--- Tugas yang Dikerjakan ---
- 1) Kutip bagian tulisan tentang gagasan Khilafah di Indonesia, mulai dari "Dimuat di Media" dan berakhir pada "Internasional di Jakarta.".
- 2) Menurut tulisan tentang gagasan Khilafah di Indonesia, pada tanggal berapa Komite Merembuk Hijaz diubah menjadi Nahdlatul Ulama?
- 3) Teruskan tulisan tentang gagasan Khilafah di Indonesia, dimulai setelah kalimat terakhir yang ditampilkan.

--- Sumber ---

....................

Dimuat di Media Indonesia, Jum’at 31 Agustus 2007, Rubrik Opini hal 16
Tanggapan Untuk M Hasibullah Satrawi
Oleh : Farid Wadjdi
Direktur Forum On Islamic World Studies (FIWS) Jakarta
Menarik membaca tulisan M Hasibullah Satrawi pada Media Indonesia (24 Agustus 2007) tentang Hizbut Tahrir (HT). Lepas dari pro kontra tentang kelompok ini, harus diakui kelompok ini berhasil mengusung ide Khilafah menjadi pembicaraan publik di berbagai kalangan, terutama pra dan pasca konferensi Khilafah Internasional di Jakarta.
Di Indonesia sendiri, ide Khilafah, bukanlah gagasan baru. Untuk merespon keruntuhan Khilafah terakhir pada Maret 1924, sebuah komite Khilafah didirikan di Surabaya pada 4 Oktober 1924 dengan ketua Wondosudirdjo (Sarikat Islam ) dan wakil ketua K.H.A. Wahab Hasbullah , tujuanya untuk membahas undangan kongres kekhilafahan di Kairo. K.H.A Wahab Hasbullah merupakan wakil dari kalangan tradisional yang kemudian membentuk Komite Merembuk Hijaz . Komite ini kemudian diubah menjadi Nahdlatul Ulama pada 31 Januari 1926. (lihat Deliar Noer , Gerakan Moderen Islam di Indonesia 1900-1942)
Kehirauan terhadap keruntuhan Khilafah ini juga tercermin dari pandangan tokoh terkemuka Indonesia seperti HOS Cokroaminoto yang menyatakan bahwa Khilafah bukanlah semata-mata untuk umat Islam di jazirah Arab, tapi juga bagi umat Islam di Indonesia, khilafah adalah milik umat Islam sedunia. Bahkan pahlawan nasional ini menganalogikan umat Islam laksana suatu tubuh, karenanya bila umat Islam tidak memiliki Kholifah maka “ seolah-olah badan tidak berkepala” ( Hindia Baroe, 15 Januari 1926).

....................

--- Data Sumber ---
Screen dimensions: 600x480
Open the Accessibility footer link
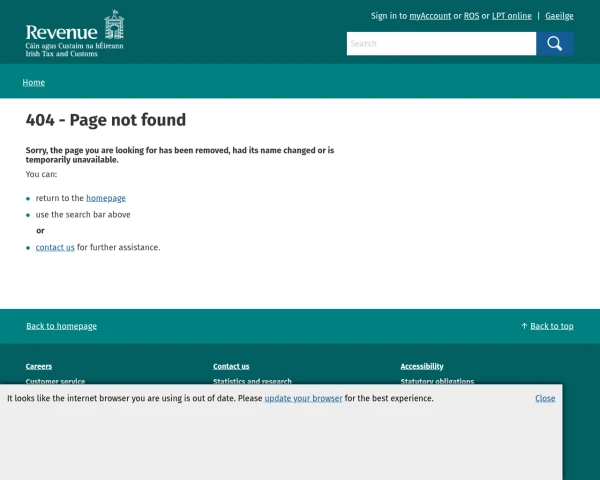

....................

--- Kumpulan Jawaban ---
- 1)
Dimuat di Media Indonesia, Jum’at 31 Agustus 2007, Rubrik Opini hal 16
Tanggapan Untuk M Hasibullah Satrawi
Oleh : Farid Wadjdi
Direktur Forum On Islamic World Studies (FIWS) Jakarta
Menarik membaca tulisan M Hasibullah Satrawi pada Media Indonesia (24 Agustus 2007) tentang Hizbut Tahrir (HT). Lepas dari pro kontra tentang kelompok ini, harus diakui kelompok ini berhasil mengusung ide Khilafah menjadi pembicaraan publik di berbagai kalangan, terutama pra dan pasca konferensi Khilafah Internasional di Jakarta.

- 2) Komite Merembuk Hijaz diubah menjadi Nahdlatul Ulama pada 31 Januari 1926.

- 3)
Setelah lama tidak lagi menjadi isu pergerakan umat Islam Indonesia, Hizbut Tahrir, cukup berhasil mengangkat kembali gagasan Khilafah, yang menurutnya merupakan solusi bagi berbagai persoalan di dunia Islam termasuk Indonsia. Tentu saja kita boleh tidak setuju terhadap ide atau gagasan ini, namun adalah tidak obyektif kalau kita tidak memberikan lahan bagi perdebatan terbuka tentang gagasan ini.
Dengan gampang menuduh kelompok ini membahayakan NKRI, kemudian memprovokasi pelarangannya, justru akan menutup upaya dialog ini. Dan pengalaman di berbagai negara sikap represif terhadap Hizbut Tahrir, tidak pernah kemudian membuat gerakan ini mati, malah meningkatkan militansi mereka. Dan harus renungkan tindakan pelarangan dan yang kemudian disertai dengan tindakan represif sering kali menjadikan rakyat Indonesia sendiri menjadi korban. Seperti halnya tindakan pemerintah orde Baru terhadap aktivis Islam yang menimbulkan banyak pelanggaran hak asasi manusia.
Dalam diskursus tentang Hizbut Tahrir selama ini, seperti yang ditulis oleh M Hasibullah, hal yang sering dipertanyakan dari gagasan HT adalah Khilafah yang mana yang hendak didirikan. Pertanyaan yang sama juga biasa dilontarkan terhadap upaya penerapan syariah Islam, syariah Islam seperti apa yang diinginkan. Pertanyaan ini biasanya muncul dari realita terdapatnya perbedaan pendapat bahkan di kalangan ulama sendiri dalam beberapa hal tentang Khilafah dan Syariah. Adanya perbedan ini kemudian menimbulkan pesimisme bahwa ide Khilafah dan syariah bisa diwujudkan.
Berkaitan dengan konsepsi Khilafah, adanya realita perbedaan tentang bagaimana prosedur pengangkatan Kholifah, bukan saja pernah ditanyakan oleh M.Hisbullah Satrawi, tapi tapi juga menjadi dasar penolakan terhadap negara Islam oleh Munawir Sjadzali dalam bukunya Islam dan Tata Negara.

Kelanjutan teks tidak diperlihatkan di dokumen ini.